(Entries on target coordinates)
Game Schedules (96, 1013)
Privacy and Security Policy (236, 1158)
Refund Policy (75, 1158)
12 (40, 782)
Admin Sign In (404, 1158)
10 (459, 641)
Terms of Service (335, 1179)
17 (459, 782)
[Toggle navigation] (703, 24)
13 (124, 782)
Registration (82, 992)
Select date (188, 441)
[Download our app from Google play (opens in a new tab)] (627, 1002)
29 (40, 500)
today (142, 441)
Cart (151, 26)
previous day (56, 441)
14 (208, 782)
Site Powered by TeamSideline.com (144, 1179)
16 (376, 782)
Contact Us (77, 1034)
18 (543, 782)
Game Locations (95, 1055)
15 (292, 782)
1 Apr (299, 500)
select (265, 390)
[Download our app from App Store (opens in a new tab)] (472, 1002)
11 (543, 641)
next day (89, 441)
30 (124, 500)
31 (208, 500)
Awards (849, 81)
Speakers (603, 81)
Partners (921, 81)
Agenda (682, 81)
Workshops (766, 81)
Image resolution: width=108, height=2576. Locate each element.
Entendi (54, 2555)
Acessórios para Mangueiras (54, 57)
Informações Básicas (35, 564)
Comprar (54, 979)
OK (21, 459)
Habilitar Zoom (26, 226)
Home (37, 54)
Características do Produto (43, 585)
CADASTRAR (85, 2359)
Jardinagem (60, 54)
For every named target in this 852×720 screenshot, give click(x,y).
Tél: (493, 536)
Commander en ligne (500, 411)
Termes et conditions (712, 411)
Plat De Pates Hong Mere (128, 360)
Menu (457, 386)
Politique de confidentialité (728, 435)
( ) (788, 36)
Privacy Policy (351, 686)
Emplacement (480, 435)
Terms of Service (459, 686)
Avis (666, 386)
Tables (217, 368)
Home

TASK REQUIREMENTS:
Copy out the material word for word, starting at the line that contains "30 (124, 500)" and ending with the final line of the material.

FULL RESPONSE:
30 (124, 500)
31 (208, 500)
Awards (849, 81)
Speakers (603, 81)
Partners (921, 81)
Agenda (682, 81)
Workshops (766, 81)
Image resolution: width=108, height=2576. Locate each element.
Entendi (54, 2555)
Acessórios para Mangueiras (54, 57)
Informações Básicas (35, 564)
Comprar (54, 979)
OK (21, 459)
Habilitar Zoom (26, 226)
Home (37, 54)
Características do Produto (43, 585)
CADASTRAR (85, 2359)
Jardinagem (60, 54)
For every named target in this 852×720 screenshot, give click(x,y).
Tél: (493, 536)
Commander en ligne (500, 411)
Termes et conditions (712, 411)
Plat De Pates Hong Mere (128, 360)
Menu (457, 386)
Politique de confidentialité (728, 435)
( ) (788, 36)
Privacy Policy (351, 686)
Emplacement (480, 435)
Terms of Service (459, 686)
Avis (666, 386)
Tables (217, 368)
Home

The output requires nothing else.